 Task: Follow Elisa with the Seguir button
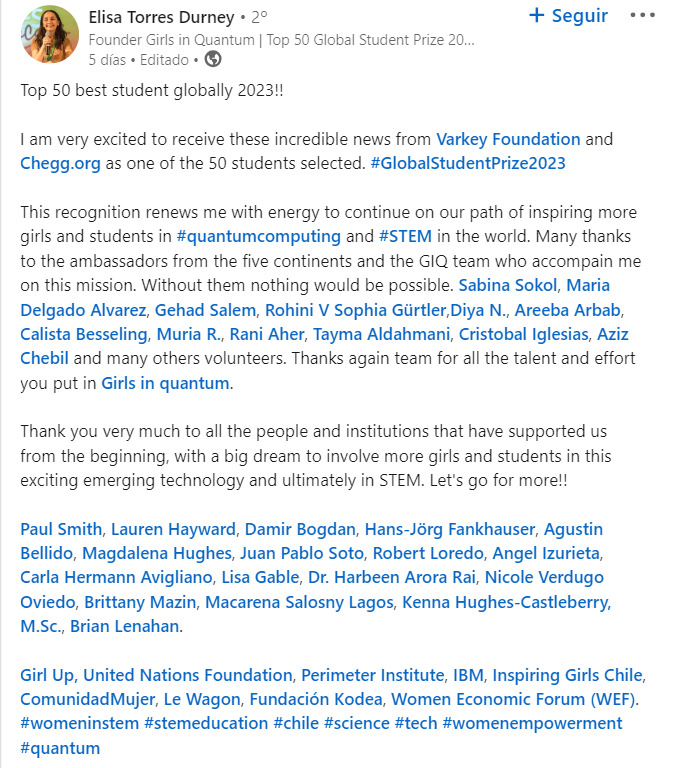pyautogui.click(x=568, y=15)
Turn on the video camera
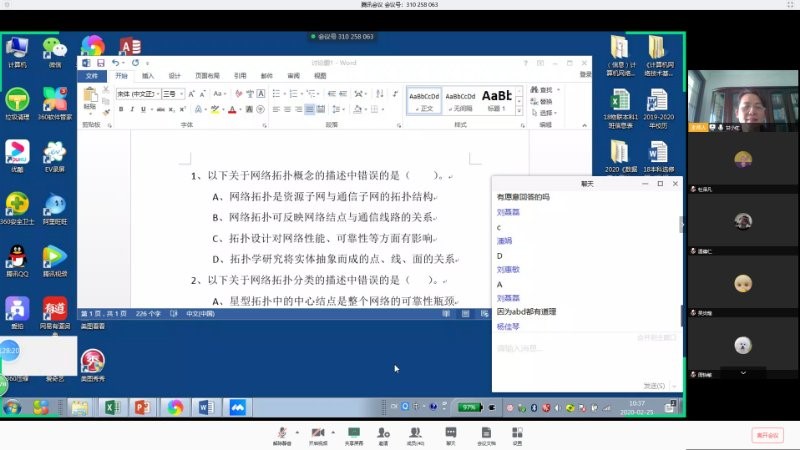Image resolution: width=800 pixels, height=450 pixels. pyautogui.click(x=318, y=431)
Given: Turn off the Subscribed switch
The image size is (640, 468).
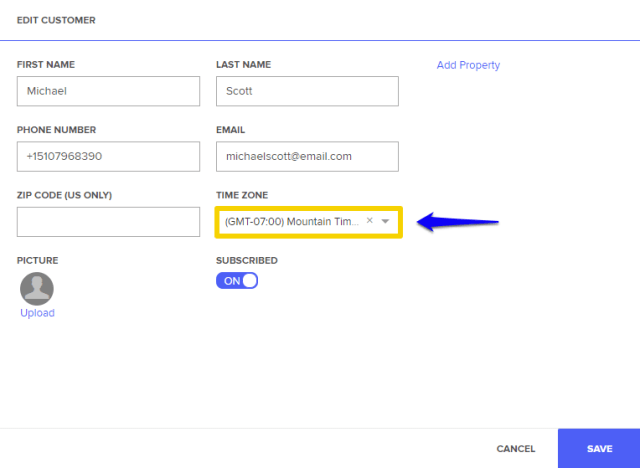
- - - - -
— WORK REQUEST —
Give back the material word for word and drop the pictures it holds.

— EXERCISE SOLUTION —
 Task: Follow Elisa with the Seguir button
pyautogui.click(x=568, y=15)
Turn on the video camera
Image resolution: width=800 pixels, height=450 pixels. pyautogui.click(x=318, y=431)
Given: Turn off the Subscribed switch
The image size is (640, 468).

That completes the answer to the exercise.